9.2.1 Random Vectors

Before introducing the matrix form of the MLR model, we first briefly review notation for random vectors.

Definition 9.1 An \(n\)-dimensional random vector is a vector, each component of which is a random variable. \[\bmY = \begin{bmatrix} Y_1 \\ \vdots \\ Y_n\end{bmatrix}\]

Definition 9.2 The mean vector is a vector whose elements are the element-wise mean of a random vector, assuming those means exist. \[\bmmu = \bmmu_{\bmY} = \E[\bmY] = \begin{bmatrix} \E[Y_1]\\\vdots \\\E[Y_n]\end{bmatrix}\]
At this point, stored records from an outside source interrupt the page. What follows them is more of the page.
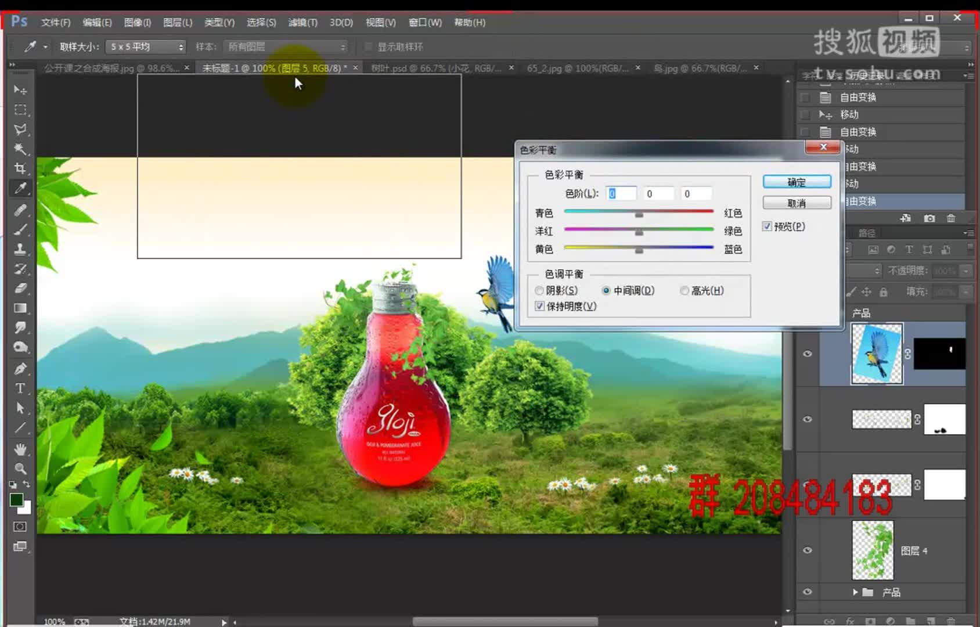Image resolution: width=980 pixels, height=627 pixels.
Task: Click the 确定 button in the dialog
Action: [797, 181]
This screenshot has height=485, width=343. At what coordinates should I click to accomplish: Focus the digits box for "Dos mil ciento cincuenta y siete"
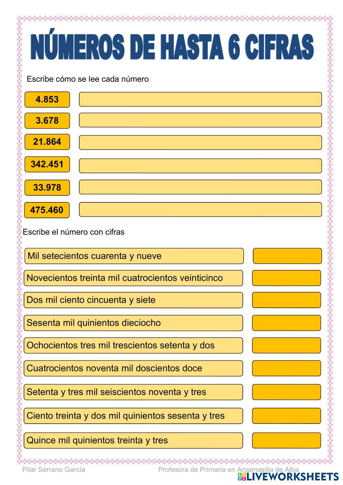[286, 300]
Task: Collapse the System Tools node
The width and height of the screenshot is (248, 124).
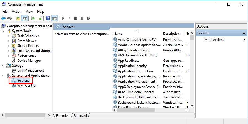Action: [3, 31]
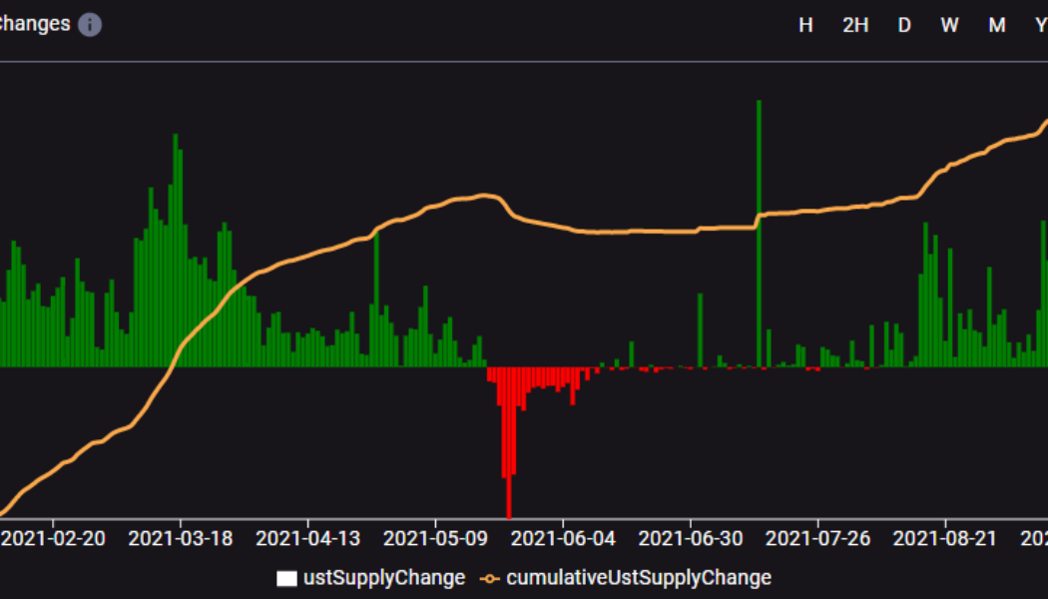Select the 2021-08-21 axis date
The image size is (1048, 599).
(944, 539)
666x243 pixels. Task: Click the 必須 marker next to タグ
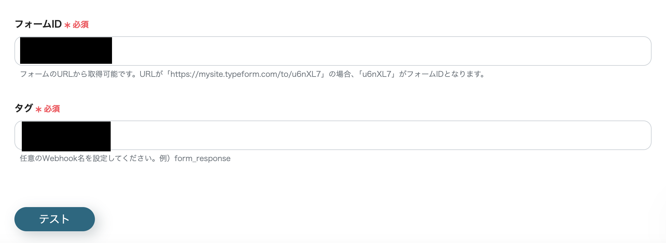pyautogui.click(x=53, y=109)
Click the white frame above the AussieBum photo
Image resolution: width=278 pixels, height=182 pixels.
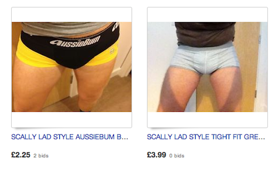click(x=72, y=15)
Definition 9.3 The covariance matrix (or variance-covariance matrix) is a matrix containing the variances and covariances of the elements in a random vector (assuming \(\E[Y_i^2] <\infty\)). \[\begin{align*} \bmSigma = \bmSigma_{\bmY} &= \Var(\bmY) \\ &= \E\left[(\bmY - \bmmu_{\bmY})(\bmY - \bmmu_{\bmY})^\mT\right]\\ &= \begin{bmatrix} \E[(Y_1 - \mu_1)(Y_1 - \mu_1)] & \E[(Y_1 - \mu_1)(Y_2 - \mu_2)] & \dots & \E[(Y_1 - \mu_1)(Y_n - \mu_n)] \\ \E[(Y_2 - \mu_2)(Y_1 - \mu_1)] & \E[(Y_2 - \mu_2)(Y_2 - \mu_2)] & \dots & \E[(Y_2 - \mu_2)(Y_n - \mu_n)]\\ \vdots & \vdots & & \vdots \\ \E[(Y_n - \mu_n)(Y_1 - \mu_1)] & \E[(Y_n - \mu_n)(Y_2 - \mu_2)] & \dots & \E[(Y_n - \mu_n)(Y_n - \mu_n)]\end{bmatrix}\\ &= \begin{bmatrix} \Var(Y_1) & \mathrm{Cov}(Y_1, Y_2) & \cdots & \cdots & \mathrm{Cov}(Y_1, Y_n)\\ \mathrm{Cov}(Y_2, Y_1) & \Var(Y_2) & & & \vdots \\ \vdots & & \ddots & & \vdots\\ \vdots & & & \ddots & \mathrm{Cov}(Y_{n-1}, Y_n) \\ \mathrm{Cov}(Y_n, Y_1) & \cdots & \cdots & \mathrm{Cov}(Y_n, Y_{n-1}) & \Var(Y_n) \end{bmatrix} \end{align*}\]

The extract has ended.